If I look at Shelby's competitors, CNP Media, they were one of the leaders of the Internet back in '97. They were one of the top 10 sites. They had more revenue in the computing category than anybody. CNP didn't have a vision. They had a publishing model. They didn't see where CNET was coming from. They didn't understand Earthweb going after a developer community and how they're no longer in business. They've been sold out, so having that vision-- It's amazing. We're talking about two years going from someone being a star to someone who had a cash out of the business.

And finally, there's been a lot of discussion around organizational structure. The classic strategy approach is figure out the lot, then figure out the house, so your competitive position, your product and services, your customers, and then align your processes, people, and ultimately the organizational structure to deliver on that set of properties and that part of the market. What we're finding out is because things are moving so quickly, oftentimes we have to look at a company and say what is your structure right now and if we want to do things in three months, four months, six months, an order change is probably going to slow you down, so we try and modify the structure that they have.

For the new entrants, it's different issues. For them, issues like scalability come up time and again around customer relationship management, how to send out bills, how to handle the calls, how to keep it highly personalized. The issues around how to maintain the brand and again, we've seen it split different on the B to C side versus the B to B side. On the B to C side, if you look at, I think it's something like 45 of the top 50 brands right now are I brands. Only five coming from incumbents like Sony and CNN and Microsoft. On the B to C side, the top 10 sites are all incumbents. It's the General Electrics of the world, so the whole issue of branding, I think, is absolutely central.

The final point--I'll differ just a drop. For those companies that don't have the currency, retaining and attracting people right now is a brutal challenge and we're encouraging the people as long as these full valuations occur to really leverage the currency, to use it for relationships for acquisitions, and to pay your people because I can tell you, there is, in my sense, a migration of talent away from those who don't have currency to those who do, and while it's important to inculcate in the business, that .com can't be discounted in terms of its attractiveness at people part.

Nelson: Shelby, I know you brought that same topic up at an earlier venue, the value of people and how critical that has been in your success, your company's success. Would you want to comment any further on that?

Bonnie: Yes. I think the most important asset we have is our people and I even think established companies like ourselves in this space, we have a difficult time hiring, so I think it's a very very competitive market for good quality people. I took a little bit of an extreme view. There clearly is a balance. I think on the other hand I think organizationally, you create this weird situation where certain people have-- You're the smart people and you're in the place where you get more money and you're in the old business and I just think that there's a lot of short-term necessities around doing it. I think everyone has to go in knowing that probably strategically it's a very difficult thing to do.

Battino: I'd agree. To internalize it, we're a company now of 160,000 people and we went through all these discussions a year and a half ago about should we spin off a .com and so forth, and the decision we ultimately took was not to do that all. We think e-business is business and don't think of it differently and we try to embed it in every one of our line consultant and professional services businesses and not take it out, so it does depend what business you're in and I'm just saying for some, it is a challenge they have to face and just like you and us, we have that challenge of finding good people.

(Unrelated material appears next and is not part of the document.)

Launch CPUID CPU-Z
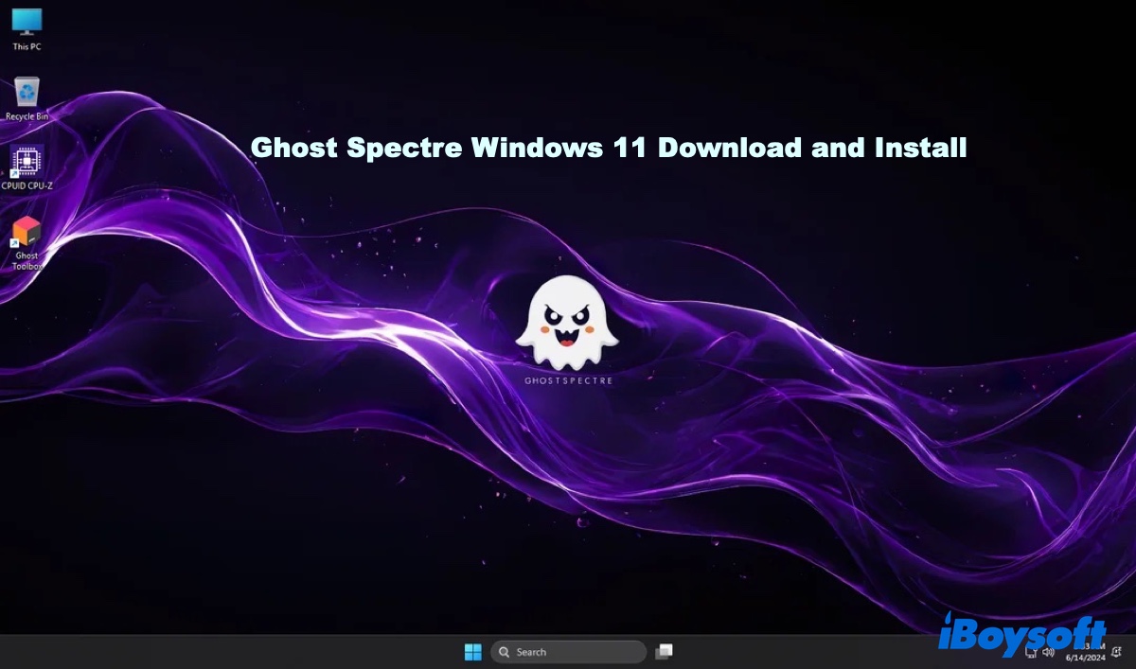click(x=27, y=161)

We had a breakfast session in London with Bill Gates that was a public session about three weeks ago and he was saying one of his biggest challenges is he used to be a high flyer and give tons of options and always thought they had the best and brightest and over the last 12, 18 months, he has seen a huge migration of talent, so it is an absolutely pervasive phenomena.

Koogle: Let me chime in a little bit because I think that options matter a lot in giving people kind of some upside, but it doesn't have to be just about money at all. In fact, I would say that probably if you're going to build a business to last, I mean really last, it shouldn't be about the money and you shouldn't have a culture that's about that, really, and the companies that last really aren't about that money. It turns out that it's a byproduct and it ought to be viewed only as a byproduct of stuff. That you build value, you make everybody an owner and they share in that ownership. That's cool, but that a result.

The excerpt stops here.